Many of the names seemed to be straight from a '70s science fiction
novel: Dogfish, Musicmaster, Leavenworth Jackson, Cracker Jack Kid. I
chose John Held Jr. and took the plunge.
Good choice. A librarian then working in the art department of the Dallas
Public Library, Held was compiling a massive mail art bibliography,
putting him at the center of a large international movement of artists,
rebels, and flakes who spurned the art industry's galleries, juried
shows, and cash-for-art economics by using the world's postal services as
a medium. Here was a network--more aptly, countless interlinked
networks--of people mailing each other manifestos, collages, treasure
chests, Band-Aid boxes, posters, unwrapped stones, 10th- generation
photocopies, and (sometimes, fortuitously) precious ephemeral works of
art.
Thanks to my new pen pal, I quickly picked up the protocols and
techniques of the mail art world, not to mention its informal rules.
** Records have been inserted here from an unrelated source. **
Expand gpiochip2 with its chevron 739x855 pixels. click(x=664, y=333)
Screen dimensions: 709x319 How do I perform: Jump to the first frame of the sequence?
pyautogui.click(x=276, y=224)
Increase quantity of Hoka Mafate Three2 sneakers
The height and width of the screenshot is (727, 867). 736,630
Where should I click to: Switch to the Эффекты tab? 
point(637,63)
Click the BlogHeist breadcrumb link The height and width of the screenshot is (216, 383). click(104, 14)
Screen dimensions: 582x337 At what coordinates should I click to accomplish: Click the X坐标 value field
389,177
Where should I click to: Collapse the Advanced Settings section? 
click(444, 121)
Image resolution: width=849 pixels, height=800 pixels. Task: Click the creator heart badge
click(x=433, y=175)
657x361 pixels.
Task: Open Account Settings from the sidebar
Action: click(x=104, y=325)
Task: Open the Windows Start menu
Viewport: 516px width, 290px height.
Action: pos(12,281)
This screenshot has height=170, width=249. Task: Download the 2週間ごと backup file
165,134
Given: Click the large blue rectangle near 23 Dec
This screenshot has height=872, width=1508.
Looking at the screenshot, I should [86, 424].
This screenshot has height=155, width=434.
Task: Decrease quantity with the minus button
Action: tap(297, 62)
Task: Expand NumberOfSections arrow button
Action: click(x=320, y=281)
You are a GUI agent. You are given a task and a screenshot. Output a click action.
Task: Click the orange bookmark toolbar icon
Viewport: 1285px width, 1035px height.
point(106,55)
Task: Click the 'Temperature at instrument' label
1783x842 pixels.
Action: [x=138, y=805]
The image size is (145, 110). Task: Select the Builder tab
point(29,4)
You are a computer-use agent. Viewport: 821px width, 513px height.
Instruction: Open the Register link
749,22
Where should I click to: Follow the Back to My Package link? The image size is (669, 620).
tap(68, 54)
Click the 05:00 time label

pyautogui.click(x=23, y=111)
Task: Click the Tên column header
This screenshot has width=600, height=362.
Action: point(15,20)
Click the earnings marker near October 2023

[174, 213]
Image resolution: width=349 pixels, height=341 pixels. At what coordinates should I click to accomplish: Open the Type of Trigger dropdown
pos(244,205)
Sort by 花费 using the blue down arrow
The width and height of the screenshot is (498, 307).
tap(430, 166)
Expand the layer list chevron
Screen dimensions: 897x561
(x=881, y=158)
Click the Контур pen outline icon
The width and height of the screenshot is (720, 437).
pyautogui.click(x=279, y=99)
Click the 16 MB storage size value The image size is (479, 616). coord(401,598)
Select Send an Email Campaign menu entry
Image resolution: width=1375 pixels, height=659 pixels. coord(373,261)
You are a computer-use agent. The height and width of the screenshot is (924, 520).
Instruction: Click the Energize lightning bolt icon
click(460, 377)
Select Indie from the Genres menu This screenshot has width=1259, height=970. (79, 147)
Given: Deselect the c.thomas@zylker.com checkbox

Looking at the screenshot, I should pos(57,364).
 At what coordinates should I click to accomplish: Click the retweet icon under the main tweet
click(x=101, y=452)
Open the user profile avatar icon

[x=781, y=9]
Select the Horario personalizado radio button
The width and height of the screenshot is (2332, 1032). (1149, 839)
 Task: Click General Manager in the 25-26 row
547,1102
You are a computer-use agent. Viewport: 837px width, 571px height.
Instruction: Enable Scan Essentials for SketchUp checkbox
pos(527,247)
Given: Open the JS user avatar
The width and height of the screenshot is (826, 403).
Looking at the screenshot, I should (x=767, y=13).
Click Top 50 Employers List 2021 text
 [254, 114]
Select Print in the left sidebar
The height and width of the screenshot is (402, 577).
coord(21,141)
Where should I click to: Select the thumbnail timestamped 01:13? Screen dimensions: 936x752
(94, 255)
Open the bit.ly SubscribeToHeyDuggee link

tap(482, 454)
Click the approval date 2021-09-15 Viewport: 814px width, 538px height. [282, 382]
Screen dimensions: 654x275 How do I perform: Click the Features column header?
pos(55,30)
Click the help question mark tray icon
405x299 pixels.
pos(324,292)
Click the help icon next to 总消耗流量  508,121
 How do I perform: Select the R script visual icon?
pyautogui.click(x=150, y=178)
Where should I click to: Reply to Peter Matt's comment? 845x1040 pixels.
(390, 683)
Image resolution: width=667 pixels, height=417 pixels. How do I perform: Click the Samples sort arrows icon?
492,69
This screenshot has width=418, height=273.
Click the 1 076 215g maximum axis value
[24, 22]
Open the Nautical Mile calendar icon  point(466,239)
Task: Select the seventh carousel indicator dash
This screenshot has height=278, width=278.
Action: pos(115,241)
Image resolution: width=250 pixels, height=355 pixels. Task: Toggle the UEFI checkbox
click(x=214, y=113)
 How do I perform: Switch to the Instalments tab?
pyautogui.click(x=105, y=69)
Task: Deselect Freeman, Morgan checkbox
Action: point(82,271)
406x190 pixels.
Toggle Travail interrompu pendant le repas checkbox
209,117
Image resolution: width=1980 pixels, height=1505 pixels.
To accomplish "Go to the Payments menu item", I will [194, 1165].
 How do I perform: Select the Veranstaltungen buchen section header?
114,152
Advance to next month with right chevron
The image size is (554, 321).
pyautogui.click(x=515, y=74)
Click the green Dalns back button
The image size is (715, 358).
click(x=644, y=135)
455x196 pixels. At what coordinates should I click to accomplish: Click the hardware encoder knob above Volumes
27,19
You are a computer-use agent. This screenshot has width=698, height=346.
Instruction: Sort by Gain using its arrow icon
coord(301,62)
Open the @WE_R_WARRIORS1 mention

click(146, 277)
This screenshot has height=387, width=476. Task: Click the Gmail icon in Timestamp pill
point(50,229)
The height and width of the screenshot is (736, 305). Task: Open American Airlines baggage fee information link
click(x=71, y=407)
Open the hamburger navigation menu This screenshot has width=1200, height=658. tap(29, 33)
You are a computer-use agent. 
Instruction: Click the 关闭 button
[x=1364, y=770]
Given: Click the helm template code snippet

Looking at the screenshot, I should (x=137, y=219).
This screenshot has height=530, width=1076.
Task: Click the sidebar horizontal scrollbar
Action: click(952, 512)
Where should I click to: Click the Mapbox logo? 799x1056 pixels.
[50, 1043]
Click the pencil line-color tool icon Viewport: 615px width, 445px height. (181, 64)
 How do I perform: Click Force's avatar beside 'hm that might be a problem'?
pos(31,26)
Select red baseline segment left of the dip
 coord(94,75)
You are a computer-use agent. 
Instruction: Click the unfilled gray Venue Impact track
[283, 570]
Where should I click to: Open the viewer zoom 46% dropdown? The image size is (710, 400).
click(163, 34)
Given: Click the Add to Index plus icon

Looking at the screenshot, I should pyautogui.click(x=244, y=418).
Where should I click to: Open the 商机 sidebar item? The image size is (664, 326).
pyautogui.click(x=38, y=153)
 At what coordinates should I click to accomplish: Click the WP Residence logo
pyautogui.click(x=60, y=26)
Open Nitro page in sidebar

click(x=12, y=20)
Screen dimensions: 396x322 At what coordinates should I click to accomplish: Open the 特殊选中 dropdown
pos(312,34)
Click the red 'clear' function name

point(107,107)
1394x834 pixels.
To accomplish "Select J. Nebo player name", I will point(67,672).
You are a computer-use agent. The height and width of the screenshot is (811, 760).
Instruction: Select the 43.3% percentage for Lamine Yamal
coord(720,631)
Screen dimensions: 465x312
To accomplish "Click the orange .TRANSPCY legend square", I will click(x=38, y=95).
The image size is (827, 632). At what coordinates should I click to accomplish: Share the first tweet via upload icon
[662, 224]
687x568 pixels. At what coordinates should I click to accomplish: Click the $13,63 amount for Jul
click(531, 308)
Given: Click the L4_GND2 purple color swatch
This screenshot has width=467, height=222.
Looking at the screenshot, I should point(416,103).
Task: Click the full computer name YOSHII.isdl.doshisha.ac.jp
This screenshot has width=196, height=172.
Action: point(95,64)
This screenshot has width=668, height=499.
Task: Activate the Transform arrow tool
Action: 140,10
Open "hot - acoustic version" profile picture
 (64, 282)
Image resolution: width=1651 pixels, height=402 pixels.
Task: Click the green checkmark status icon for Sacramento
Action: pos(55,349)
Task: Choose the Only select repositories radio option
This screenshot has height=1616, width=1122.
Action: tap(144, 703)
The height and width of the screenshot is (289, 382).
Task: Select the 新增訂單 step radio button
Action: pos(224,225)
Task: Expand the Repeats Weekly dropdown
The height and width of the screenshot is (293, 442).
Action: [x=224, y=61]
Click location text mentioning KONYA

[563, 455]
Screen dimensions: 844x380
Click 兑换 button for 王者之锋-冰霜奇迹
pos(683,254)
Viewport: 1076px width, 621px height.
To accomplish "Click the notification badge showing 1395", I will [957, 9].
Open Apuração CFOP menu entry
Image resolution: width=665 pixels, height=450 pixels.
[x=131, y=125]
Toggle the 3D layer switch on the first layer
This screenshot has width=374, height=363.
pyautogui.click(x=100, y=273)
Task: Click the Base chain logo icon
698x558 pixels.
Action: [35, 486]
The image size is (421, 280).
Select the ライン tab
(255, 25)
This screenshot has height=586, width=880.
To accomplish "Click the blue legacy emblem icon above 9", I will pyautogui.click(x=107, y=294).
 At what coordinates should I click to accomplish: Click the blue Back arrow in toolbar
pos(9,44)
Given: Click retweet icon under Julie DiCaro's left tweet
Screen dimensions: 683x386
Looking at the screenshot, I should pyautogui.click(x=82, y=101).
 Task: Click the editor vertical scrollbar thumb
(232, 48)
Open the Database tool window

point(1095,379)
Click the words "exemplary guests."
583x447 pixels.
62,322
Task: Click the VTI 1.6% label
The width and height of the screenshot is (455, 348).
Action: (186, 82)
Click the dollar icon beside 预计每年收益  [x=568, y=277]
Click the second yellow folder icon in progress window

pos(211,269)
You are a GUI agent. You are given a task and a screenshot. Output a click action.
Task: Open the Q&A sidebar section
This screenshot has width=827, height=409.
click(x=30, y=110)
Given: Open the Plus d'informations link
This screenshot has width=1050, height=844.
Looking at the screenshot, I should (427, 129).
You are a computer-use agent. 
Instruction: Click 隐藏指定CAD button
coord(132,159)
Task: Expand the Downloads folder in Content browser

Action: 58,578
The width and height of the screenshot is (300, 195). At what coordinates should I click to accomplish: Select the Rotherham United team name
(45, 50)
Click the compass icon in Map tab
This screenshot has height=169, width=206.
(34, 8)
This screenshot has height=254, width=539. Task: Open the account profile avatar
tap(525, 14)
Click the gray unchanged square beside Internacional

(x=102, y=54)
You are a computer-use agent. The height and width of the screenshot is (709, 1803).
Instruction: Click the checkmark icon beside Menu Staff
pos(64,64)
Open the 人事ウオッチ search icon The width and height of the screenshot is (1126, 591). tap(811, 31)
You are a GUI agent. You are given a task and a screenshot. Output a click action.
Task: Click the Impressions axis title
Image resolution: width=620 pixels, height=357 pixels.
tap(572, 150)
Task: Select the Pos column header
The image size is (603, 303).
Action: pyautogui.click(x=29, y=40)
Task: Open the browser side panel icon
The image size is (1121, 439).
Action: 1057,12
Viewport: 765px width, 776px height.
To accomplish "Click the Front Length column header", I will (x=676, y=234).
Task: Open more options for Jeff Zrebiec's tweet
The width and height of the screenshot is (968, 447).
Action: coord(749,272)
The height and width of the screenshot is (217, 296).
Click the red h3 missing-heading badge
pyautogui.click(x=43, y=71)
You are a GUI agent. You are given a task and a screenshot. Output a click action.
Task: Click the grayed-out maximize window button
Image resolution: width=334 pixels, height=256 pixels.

"Mail art and money don't mix" these artists often said, but even this
basic standard could be bent if not flouted. Why shouldn't Anna Banana
charge for her full-color, gummed, perforated, commemorative artist's
stamps? Another thing I learned was that not only did many mail artists
use pseudonyms, but the concept also could be turned around, with
multiple people sometimes appropriating a shared alias such as Karen
Eliot or Monty Cantsin. In fact, anyone can be "Chris Dodge."
A certain pluck, if not downright hubris, goes with the mail art game.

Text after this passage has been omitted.